Before last fall, when I would start to plan out my first day of A&P, I always greatly underestimated the time it would take to go over the syllabus, class expectations, and introductions. Typically, I would plan all those activities to fit into 15 minutes, leaving plenty of time left in the class period to start Chapter 1. However, we all know the reality of first day time management – if we are lucky, we get through the introductions, syllabus, and course expectations. In fact, students count on this reality, calling the first day “Syllabus Day,” meaning nothing really happens.
Last summer while attending my first HAPS conference in Atlanta I met some wonderful people, and heard about what others did in their courses. Specifically, I learned how Brian Reid and other lab TAs from Georgia State University had lab syllabus quizzes that students had to complete in order to unlock other lab quizzes. In a workshop, Wendy Riggs shared her experiences making lecture videos and the importance of showing your face in the video so students feel you are talking to them.
I took the ideas of Brian and Wendy and decided to combine them to make an online syllabus video with an accompanying syllabus quiz. In my video (see screen shot below) I have three windows which I record through a full screen capture.
One window is a recording of myself (my least favorite part); a second window shows the course online platform (in my school’s case Canvas) so I can demonstrate where to access homework assignments, or view grades; and the third window has the syllabus document, which I walk through explaining everything from my office hours and contact information, to the course objectives, and the course policies (on attendance, homework grading, etc.). Accompanying the video is a 5-point online quiz, and the questions are written so that students need to look through the entire syllabus to find the answers. The quiz is set up for unlimited attempts, with no time limit, but it is graded all or nothing – students either get all the questions correct or they get a “0.” The last encouragement I give students is extra credit. One week before classes start, Canvas becomes available to all students; I send out an email to my students providing instructions on how to log on to Canvas and access the course. In this email I outline the first couple of assignments, including the syllabus quiz, which are due the second day of class.
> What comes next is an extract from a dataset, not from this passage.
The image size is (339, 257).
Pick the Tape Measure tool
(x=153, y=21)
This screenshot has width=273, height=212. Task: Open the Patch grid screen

If students complete the syllabus quiz prior to the first day of class and they answer all the questions correctly, they can earn double points.
After making a syllabus video and assigning a syllabus quiz for a couple of semesters I have found that students tend to be readier on the first day as they have “met” me through the video, there is less anxiety because they know the format of the course, and much of the troubleshooting related to access to the online course page or getting the right textbook, etc, has already been dealt with. Having this assignment sent out before the start of class also helps me identify which students are not checking their school emails on a regular basis or are unable to log on to Canvas. By going over the syllabus before the start of class, I now have more time on the first day to start content related activities and utilize as much time as possible covering material.
While making these videos has increased my anxiety (e.g. is that really what I sound like?), the benefits make it worthwhile.
Post from Shanna Nifoussi, Ph.D, Assistant Professor in the School of Applied Science in the Natural and Applied Science Department at Mount Ida College in Newton, Massachusetts.